Os casos 1 e 3 retratam pacientes com TCA leve, sendo o primeiro com episódios de compulsão objetivos e o segundo com episódios de compulsão subjetivos. No caso 1 ocorreu reganho de peso após 48 meses, com impacto na saúde física e retorno ao uso de anti-hipertensivo. O caso 3, sem reganho de peso, com tempo cirúrgico inferior aos demais (três anos), foi incluído para caracterizar a importância da perda de controle alimentar9. As pacientes foram submetidas a técnicas cirúrgicas distintas (Bypass e Sleeve), as quais apresentam evolução de peso distintas, devido aos mecanismos hormonais e de saciedade envolvidos, com maior reganho no Sleeve12. Os casos apresentam desfecho distinto, com evolução ponderal pior no Bypass, com diferentes tempos cirúrgicos. Essa variável também pode influenciar o reganho de peso13. Quanto ao comportamento alimentar pós-operatório, a presença de TCA é apresentada como um possível fator de impacto para o desfecho do peso1,7.

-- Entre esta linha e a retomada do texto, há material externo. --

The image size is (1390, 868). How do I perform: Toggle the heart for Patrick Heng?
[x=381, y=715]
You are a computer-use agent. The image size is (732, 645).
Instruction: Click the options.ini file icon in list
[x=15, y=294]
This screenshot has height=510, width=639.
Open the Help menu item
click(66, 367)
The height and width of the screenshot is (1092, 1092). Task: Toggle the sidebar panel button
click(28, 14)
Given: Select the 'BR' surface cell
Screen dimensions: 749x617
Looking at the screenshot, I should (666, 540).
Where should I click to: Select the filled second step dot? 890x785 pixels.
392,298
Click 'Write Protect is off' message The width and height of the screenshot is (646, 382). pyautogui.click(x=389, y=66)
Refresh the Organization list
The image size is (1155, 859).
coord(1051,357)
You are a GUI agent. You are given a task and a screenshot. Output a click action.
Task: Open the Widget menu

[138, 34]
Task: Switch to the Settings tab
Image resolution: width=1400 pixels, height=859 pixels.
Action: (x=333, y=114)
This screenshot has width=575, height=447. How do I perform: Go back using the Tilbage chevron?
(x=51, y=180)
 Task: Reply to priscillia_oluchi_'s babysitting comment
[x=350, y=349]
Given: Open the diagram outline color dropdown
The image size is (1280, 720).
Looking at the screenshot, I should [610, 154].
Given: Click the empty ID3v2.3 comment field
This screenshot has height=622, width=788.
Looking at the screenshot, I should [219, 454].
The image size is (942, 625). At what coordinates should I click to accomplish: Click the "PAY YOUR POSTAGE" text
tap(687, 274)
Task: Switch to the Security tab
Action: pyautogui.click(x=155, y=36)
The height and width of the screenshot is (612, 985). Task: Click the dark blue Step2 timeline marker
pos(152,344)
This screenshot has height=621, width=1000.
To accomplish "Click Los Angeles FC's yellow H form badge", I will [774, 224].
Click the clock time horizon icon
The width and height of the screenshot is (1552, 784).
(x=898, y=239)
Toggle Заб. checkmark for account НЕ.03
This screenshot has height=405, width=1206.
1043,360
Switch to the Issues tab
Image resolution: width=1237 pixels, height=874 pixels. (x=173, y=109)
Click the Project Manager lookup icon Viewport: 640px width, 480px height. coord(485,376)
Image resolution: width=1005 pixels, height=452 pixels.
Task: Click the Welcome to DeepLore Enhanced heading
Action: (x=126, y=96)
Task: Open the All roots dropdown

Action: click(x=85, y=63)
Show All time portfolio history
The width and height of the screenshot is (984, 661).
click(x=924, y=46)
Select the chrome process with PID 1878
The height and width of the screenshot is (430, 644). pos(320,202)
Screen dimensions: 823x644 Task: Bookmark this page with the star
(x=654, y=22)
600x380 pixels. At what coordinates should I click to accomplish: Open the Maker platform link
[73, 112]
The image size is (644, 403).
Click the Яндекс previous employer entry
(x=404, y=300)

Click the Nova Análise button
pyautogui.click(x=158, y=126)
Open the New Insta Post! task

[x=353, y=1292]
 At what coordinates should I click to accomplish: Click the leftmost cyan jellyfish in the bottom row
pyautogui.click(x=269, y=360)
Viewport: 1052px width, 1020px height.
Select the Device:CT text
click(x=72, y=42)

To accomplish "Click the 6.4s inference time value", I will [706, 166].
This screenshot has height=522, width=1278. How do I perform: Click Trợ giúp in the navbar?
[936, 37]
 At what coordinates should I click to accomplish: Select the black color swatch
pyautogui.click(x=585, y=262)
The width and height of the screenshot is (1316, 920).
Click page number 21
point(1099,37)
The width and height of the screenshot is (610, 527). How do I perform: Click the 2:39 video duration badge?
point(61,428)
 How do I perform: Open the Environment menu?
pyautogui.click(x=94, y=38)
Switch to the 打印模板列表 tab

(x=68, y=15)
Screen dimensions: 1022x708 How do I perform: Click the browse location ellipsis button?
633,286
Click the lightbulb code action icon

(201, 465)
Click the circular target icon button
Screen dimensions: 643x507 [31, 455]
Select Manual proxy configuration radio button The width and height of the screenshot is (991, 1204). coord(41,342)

O caso 2 descreve um paciente que apresentou no pré-operatório uma perda significativa de peso (18,26%), discutida na literatura como um fator de influência positivo para o sucesso cirúrgico13. Na evolução, aos 24 meses, com beliscamento (grazing)14 apresentou reganho de peso. Kofman et al.6, em uma amostra de 497 entrevistados pós-cirúrgico (três a sete anos), associaram recidiva de peso ao beliscamento.

Nos casos apresentados não foi descrito o padrão de comportamento alimentar pré-operatório, pois a entrevista psiquiátrica relatada neste artigo ocorreu no pós-operatório. Alguns autores sugerem aumento do risco de sintomas alimentares pós-operatório em pacientes com alterações alimentares no pré-operatório6. Não existe um consenso na literatura em relação aos critérios para reganho de peso pós-operatório, tais como pontos de corte distintos e uso de peso absoluto versus IMC, o que dificulta a comparação entre os estudos que investigaram a associação entre TCA e perda de peso pós-operatória1,4,7. Outras limitações metodológicas incluem a dificuldade de se avaliar um transtorno alimentar com as alterações anatômicas da CB e o uso de técnicas cirúrgicas distintas1. Além disso, como já discutido, o tempo de acompanhamento pós-operatório é importante na investigação da associação entre a presença de TCA e reganho de peso, com estudos de avaliação de longo prazo apresentando evidências mais consistentes10,12,15. De fato, os três casos apresentados exemplificam algumas das diversas variáveis clínicas e psicopatológicas que influenciam a manutenção de peso após a CB.

CONCLUSÕES

O TCA pós-cirúrgico é um diagnóstico prevalente nessa população. A avaliação desse e de outros fenômenos do comportamento alimentar e o impacto no paciente submetido à CB auxiliam o clínico em sua prática cotidiana.